To launch the July 23 public opening of by Alison Knowles, the retrospective at the UC Berkeley Art Museum and Pacific Film Archives (BAMPFA) covering 62 years of the artist’s production, visitors were invited to participate in the latest revival of Celebration Red (1962–present), one of the most well-known of Knowles’ event scores. Participants placed a single red object they brought with them in each square of a grid laid out on the floor of the museum’s amphitheater-styled atrium space.
During the performance, a certain informality prevailed. Participants and observers alike milled about and hovered at the edge of the work. Knowles sat in the front row, surrounded by family members, friends, old classmates, and fans. The hum of small-group conversations rose and fell. All the while, objects appeared: ten Solo beer cups, a red beret, an inflated beach ball, a Target shopping bag, a bobbing wooden toy, a polka-dot birthday hat, a pair of fuzzy dice, and a lock of red hair cut with a pair of red scissors, to name a few. One woman outstretched her hand and dropped an unidentified (from my vantage point) object to the floor. Dissatisfied with its placement, she nudged it to the center of the square.
This unscripted, barely observed moment in a sequence of similar ones nevertheless encapsulated a resonant tension that prevails throughout Knowles’ oeuvre: what it means as an artist to create the potential for an artwork and not the work itself. She authors the underlying composition, rhythm, or structure and sets the piece in motion. She leaves the outcome to chance, and our attention is focused on that outcome. But her attention lies at the juncture between the possible and the realized, at the point where intention leaves off and knowing begins.
This tension is present from the very beginning of her engagement with the Fluxus movement, which represented a radical break with art production of the mid-20th century. (The show takes up the two front galleries of the museum’s lower level. A rear gallery features Fluxus-related work from BAMPFA’s permanent collection and offers more context for the movement’s influence on Bay Area conceptual art.) Fluxus engulfed composers, poets, visual artists, architects, designers, and publishers in experimental, cross-disciplinary practices that emphasized process over a finished work. With Fluxus, meaning arises from the uncertainty of and variance within actions rather than a concrete object.

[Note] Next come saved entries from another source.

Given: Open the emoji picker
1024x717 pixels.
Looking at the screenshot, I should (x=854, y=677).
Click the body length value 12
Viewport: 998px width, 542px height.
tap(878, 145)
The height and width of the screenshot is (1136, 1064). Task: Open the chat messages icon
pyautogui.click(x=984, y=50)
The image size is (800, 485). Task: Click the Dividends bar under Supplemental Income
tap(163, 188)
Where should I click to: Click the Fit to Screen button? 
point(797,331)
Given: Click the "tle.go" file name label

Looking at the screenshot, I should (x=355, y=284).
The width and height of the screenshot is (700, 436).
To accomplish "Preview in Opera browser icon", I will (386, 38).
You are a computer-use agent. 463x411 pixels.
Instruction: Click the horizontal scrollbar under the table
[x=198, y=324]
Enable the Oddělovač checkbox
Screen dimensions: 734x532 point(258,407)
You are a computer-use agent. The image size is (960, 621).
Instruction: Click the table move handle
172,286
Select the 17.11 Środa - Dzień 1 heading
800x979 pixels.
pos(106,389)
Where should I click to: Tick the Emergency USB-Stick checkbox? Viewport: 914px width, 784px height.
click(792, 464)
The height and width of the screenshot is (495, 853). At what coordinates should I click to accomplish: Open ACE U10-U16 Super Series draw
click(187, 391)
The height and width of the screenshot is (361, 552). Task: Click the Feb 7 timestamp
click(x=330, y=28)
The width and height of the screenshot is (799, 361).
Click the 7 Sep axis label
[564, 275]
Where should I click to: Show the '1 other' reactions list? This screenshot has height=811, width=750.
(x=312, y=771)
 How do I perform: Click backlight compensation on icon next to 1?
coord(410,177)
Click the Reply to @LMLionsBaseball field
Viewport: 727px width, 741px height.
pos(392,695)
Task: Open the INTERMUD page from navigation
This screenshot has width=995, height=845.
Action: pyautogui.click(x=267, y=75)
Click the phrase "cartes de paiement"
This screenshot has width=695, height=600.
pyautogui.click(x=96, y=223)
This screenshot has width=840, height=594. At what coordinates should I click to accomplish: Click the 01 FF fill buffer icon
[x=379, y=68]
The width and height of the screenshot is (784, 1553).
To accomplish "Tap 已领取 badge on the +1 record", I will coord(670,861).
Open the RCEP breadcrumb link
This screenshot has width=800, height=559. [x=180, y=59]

Fluxus artists and composers participated in festivals (Fluxfests), designed scores for participatory performances that lent themselves to wide interpretation, created Fluxkits to distribute these scores, and published chapbooks of Fluxus poetry that prioritized typographical elements and composition over textual meaning. Included in a 1965 Fluxkit is an early work in the retrospective, Bean Rolls (1963), in which Knowles placed beans in a can alongside rolled up scrolls of text with information she researched about beans.
Beans became a recurring motif throughout her career. A pair of works from 2000, Bean Turner, Coral, and Bean Turner, Brown, are also included in the show. They represent another exploration into the tension between finitude and potentiality. Elongated, crumpled sculptures made from hand-crafted flax paper filled with beans, they produce a satisfying, echoing rattle when turned over and the beans cascade down their length. Like any instrument, the sound has its own unpredictable existence separate from the object that produced it. It challenges the limits of what constitutes the work and what we expect from it.